According to a United States (US) Congressional report on REE published in late 2011, the global demand for REEs stood at 136,100 tons in 2010 with annual global production standing at 133,600 tons. It was estimated that by 2015, global demand could reach 210,000 tons per annum. While the Industrial Minerals Company of Australia (IMCOA) puts that demand at a more conservative 185,000 tons in the year 2015, the fact remains that China’s output is estimated at no more than 140,000 tons. What is evident from the data presented above is that the balance of 45,000 – 70,000 metric tons of REEs will have to be sourced from elsewhere to feed the world’s voracious demand. At this juncture, it remains unclear as to where such material can be found, in sufficient quantities to feed demand, especially in light of the fact that mining rare metals have proved ecologically disastrous for China. Hence, whilst it may be ‘politically’ and ‘economically’ acceptable for China to go ahead and extract these metals at whatever cost to the environment, it may be a whole different issue for countries like South Africa which have significant untapped deposits.

The adverse effects of overdependence on a single source for such vital resources are already evident in the global geopolitical scene. When the Obama administration announced in early 2010 of arms sales to Taiwan worth US$6.4 billion, an article in Shanghai Dongfang Zaobao, a pro-Chinese Communist Party paper, proposed the banning the sale of REEs to American companies as retribution. Although the threat did not ultimately materialise, it did help wake up Western capitals to the dire prospects of a potential clampdown on exports by China. Although China controls about 97 per cent of the world’s current output of REEs, it certainly does not have all the deposits. According to the United States Geological Survey (USGS), China’s share of reserves stands at 55 million metric tons out of 110 million metric tons.
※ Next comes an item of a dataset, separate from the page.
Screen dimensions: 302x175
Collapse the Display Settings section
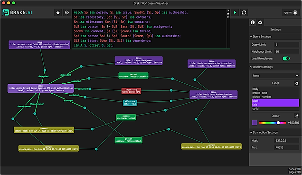[x=261, y=67]
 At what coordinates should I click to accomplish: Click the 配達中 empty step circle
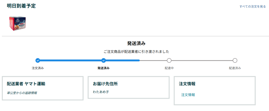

The US has around 13 per cent followed by South Africa and Canada. Other potential players include Australia, India, Russia, South Africa, Brazil, Malaysia, and Malawi.
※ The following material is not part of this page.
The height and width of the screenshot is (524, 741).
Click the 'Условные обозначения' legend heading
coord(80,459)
Unlike China, the US has not sufficiently developed this industry. The supply chain for REEs includes mining, separation, refining, alloying and manufacturing (devices and component parts). The Achilles heel for the US is its lack of refining, alloying, and fabricating capacity to handle any type of rare earth production. The end result of this lack of investment and interest in such a crucial sector translates into the US (and indeed almost all other nations) is that it must source practically its entire need for REEs from China. This gloomy scenario has forced the Congress into action. A number of legislations have been brought forth in the 112th Congress that range from ‘H.R. 1388, the Rare Earths Supply Chain Technology and Resources Transformation Act of 2011′ which hopes to re-establish a competitive domestic rare earths supply chain with the Department of Defence’s Logistics Agency, to the ‘H.R. 1314, the Resource Assessment of Rare Earths (RARE) Act of 2011′ that directs the USGS to “examine the need for future geological research on rare earth elements and other minerals and determine the criticality and impact of a potential supply restriction or vulnerability”.

Indeed, capitals across the industrialised world have now been sufficiently alarmed and the search for new sources of REEs is on in full swing. As stated above, sources of known deposits are already known. The tricky question of extracting the rare metals under acceptable terms to the environment remains, till date, a major challenge. One can only hope that alternative sources of supply can be found so that we can move away from mono-sourcing of such metals. For a disruption in the supply chain of REEs could spell disaster for the global economy, already reeling under sustained recession that is looking more and more like the ‘great depression’ of the 21st century.